抜粋 =
%%
そして、姿勢センサ233は、携帯可能情報処理装置100の姿勢を検出するセンサであり、具体的には、姿勢を示す天頂角θと方位角φとが検出される。ここで、天頂角θは、たとえば、水平面NEに対してX軸がなす角度として定義することができ、方位角φは、たとえば、水平面NEへのX軸の投影像とN軸とのなす角度として定義することができる(N軸の検出には、磁気センサを用いればよい。)。別言すれば、携帯可能情報処理装置100の姿勢は、NEUグローバル座標系におけるX軸の向きとして定義されることになり、姿勢センサ233は、このX軸の向きを検出する傾斜センサということになる。この姿勢を示す天頂角θと方位角φも、やはり携帯可能情報処理装置100が運動状態にあるのか、静止状態にあるのか、を判断するためのパラメータとして機能する。
上述した機能を果たす加速度センサ231、角速度センサ232、姿勢センサ233は、様々な原理に基づくものが市販されているため、ここではその仕組についての詳細な説明は省略する。現在市販されているスマートフォンやタブレット型電子端末には、このような物理的なセンサが内蔵されているものも少なくない。なお、図9には、3種類のセンサ231,232,233のすべてが組み込まれた例を示してあるが、もちろん、いずれか1つのセンサのみを用いて放置状態判定部230を構成してもかまわない。
動静状態認識部234は、これら各検出センサ231,232,233の出力を所定のサンプリング周期でモニタし、運動状態か静止状態かを認識する処理を行う構成要素であり、継続時間判定部235は、この動静状態認識部234が静止状態と認識した期間が所定の放置判定時間以上継続した場合に放置状態との判定を行う構成要素である。
ここでは、動静状態認識部234が、加速度センサ231の出力を所定のサンプリング周期でモニタし、運動状態か静止状態かを認識する場合の具体的な処理方法の一例を説明しよう。たとえば、動静状態認識部234が、20Hzで検出値のサンプリングを行うことにすれば、50msごとに、加速度αx,αy,αzの各検出値がデジタルデータとして取り込まれることになる。
%%
作業内容 =
上の放置状態判定に関する抜粋を、最後の文の直後から同じ技術的な文体で書き継いでください。

提供エントリ =
%%
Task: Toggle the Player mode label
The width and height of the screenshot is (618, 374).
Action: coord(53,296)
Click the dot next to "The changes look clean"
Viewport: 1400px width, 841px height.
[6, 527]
%%
出力結果 =
通常、スマートフォンやタブレット型電子端末などは手に持って操作され、操作中は、空間上で微小な振動を生じることになる。一方、携帯型パソコンの場合は、テーブルの上などに置いた状態で操作されるのが一般的であるが、キーボードの操作などにより、使用中は、やはり空間上で微小な振動を生じることになる。
動静状態認識部234は、このように、利用者が装置100を利用している場合には、これを運動状態と認識するように設定されている。具体的には、動静状態認識部234は、センサの出力の時間的変動が所定の閾値以内に収まっている場合に静止状態との認識を行い、閾値を超えた場合には運動状態との認識を行う。上例の場合、20Hzでサンプリングが行われるため、50msごとに得られる各検出値について、時間に関する変動量が所定の閾値を超えているか否かの判定が行われることになる。
図10は、上述の方針に基づいて、動静状態認識部234によって行われる具体的な認識方法を示すグラフである。グラフの横軸は時間t、縦軸は加速度センサ231によって検出された加速度αxを示している。図示の例の場合、加速度センサ231の検出値αxには、重力加速度成分gxと振動加速度成分(振動によって生じる加速度成分)とが混在している。ここで、重力加速度成分gxはバイアス成分となり、装置100の姿勢に変化が生じない限り、常に一定の値(重力加速度gのX軸方向成分に対応する値)を維持する。加速度αxの値を20Hz程度のサンプリングレートで採取すると、通常、この例のように、重力加速度成分gxを中心とする振動波形グラフが得られる。
ここで、装置100がテーブルの上などに置かれて静止状態にあると、振動加速度成分は非常に小さくなるため、図10に示すような振動波形の振幅値は所定の閾値Δ以内に収まる。ところが、利用者が装置100を取り上げて、手にもったまま操作を行うと運動状態になり、振幅値が当該閾値Δを超える現象が認められる。そこで、予め適切な閾値Δを設定しておけば、検出値αxの振幅値が閾値Δを超えた場合には運動状態、それ以外の場合には静止状態と認識することができる。
図示の例の場合、時刻t0〜t1までの振幅値は閾値Δ以内に収まっているが、時刻t1〜t2の期間は振幅値が閾値Δを超え、時刻t2以降は振幅値が再び閾値Δ以内に収まっている。したがって、加速度のX軸方向成分αxの判定に関しては、時刻t0〜t1の期間は静止状態、時刻t1〜t2の期間は運動状態、時刻t2〜の期間は静止状態と認識することができる。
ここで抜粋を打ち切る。